# Module 4 — Reinforcement Learning

**Created:** 2025-12-04 14:06:54 UTC

## Overview
RL studies agents that learn by interacting with an environment via states, actions, and rewards.

## Learning objectives
- Grasp core RL concepts: agent, environment, policy, reward, episode.
- Beginner: tabular Q‑learning pseudocode.
- Intermediate: policy gradient idea and simple code sketch (using gym-like API).
- Advanced: deep RL, stability tricks, replay buffers, target networks.


## Beginner — Tabular Q‑learning (concept + pseudocode)

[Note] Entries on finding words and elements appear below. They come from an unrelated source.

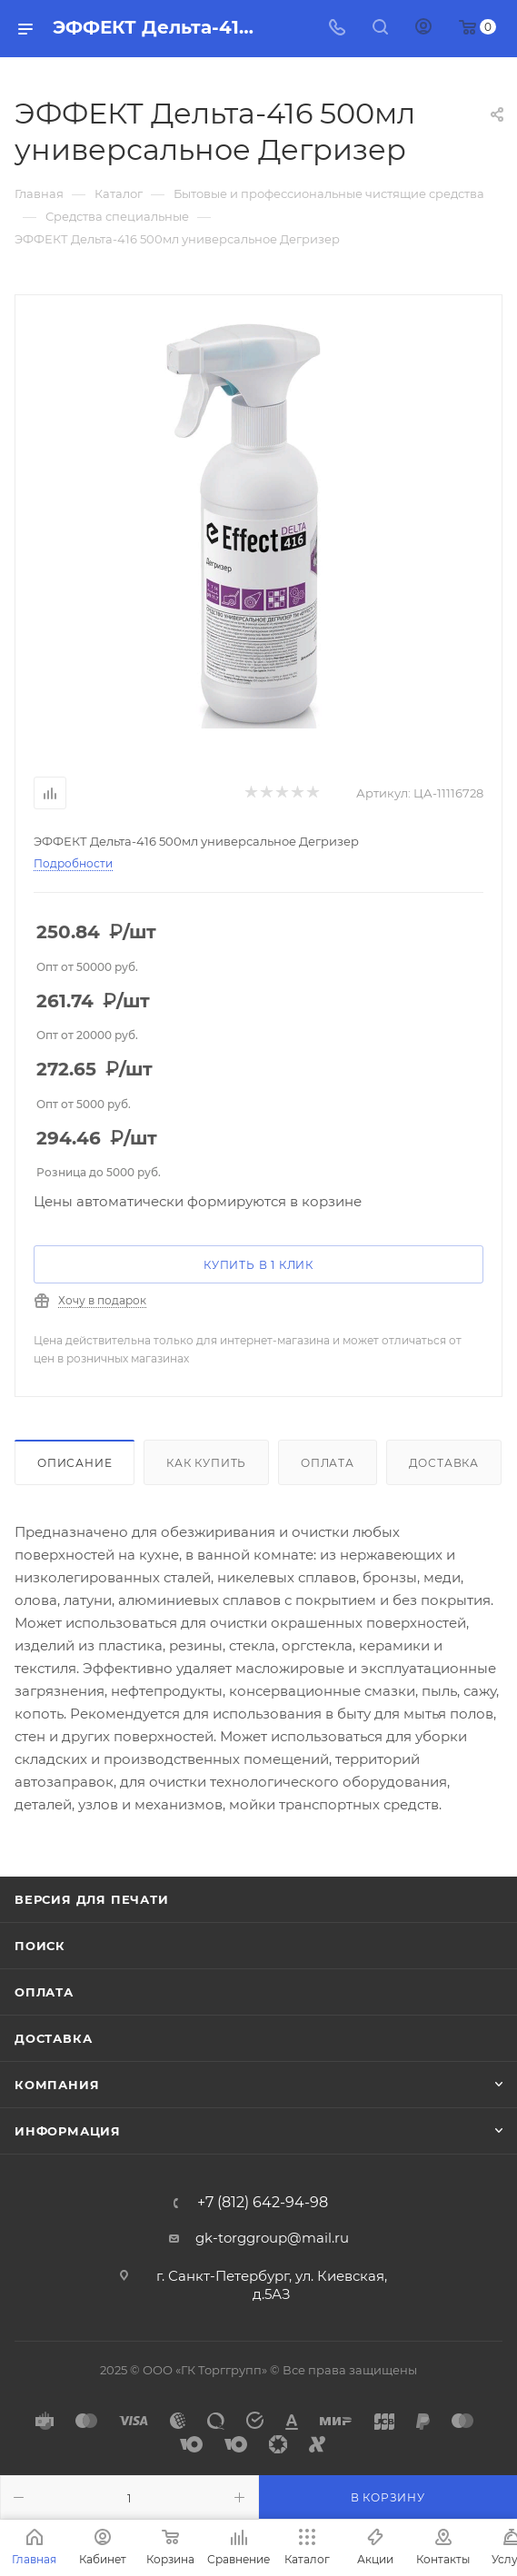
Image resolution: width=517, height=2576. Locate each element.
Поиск (40, 1945)
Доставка (444, 1463)
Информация (68, 2131)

**Concept:** Maintain Q(s,a) table and update using the Bellman equation.

**Pseudo-code example:**


In [None]:
# Tabular Q-learning pseudocode (runnable if you have a simple env)
import numpy as np

n_states = 10
n_actions = 2
Q = np.zeros((n_states, n_actions))
alpha = 0.1
gamma = 0.99

# For each episode:
# s = env.reset()
# choose action a (epsilon-greedy)
# s2, r, done, _ = env.step(a)
# Q[s,a] = Q[s,a] + alpha*(r + gamma*np.max(Q[s2]) - Q[s,a])
# s = s2

print('Q-learning update formula provided as code comment')


## Intermediate — Policy gradients (concept)

**What to learn:** Instead of learning values, parameterize a policy and update parameters in direction of higher expected reward using gradients.

**Code sketch:** using a gym-like loop and a small neural network (PyTorch/TensorFlow) to collect episodes and compute policy gradient.


## Advanced — Modern deep RL practical notes

**Topics:** DQN, PPO, A3C, on-policy vs off-policy, sample efficiency, hyperparameters, reproducibility.

**Advanced tips:** Use stable-baselines3 or RL libraries for robust implementations; prefer PPO for reliable on-policy learning.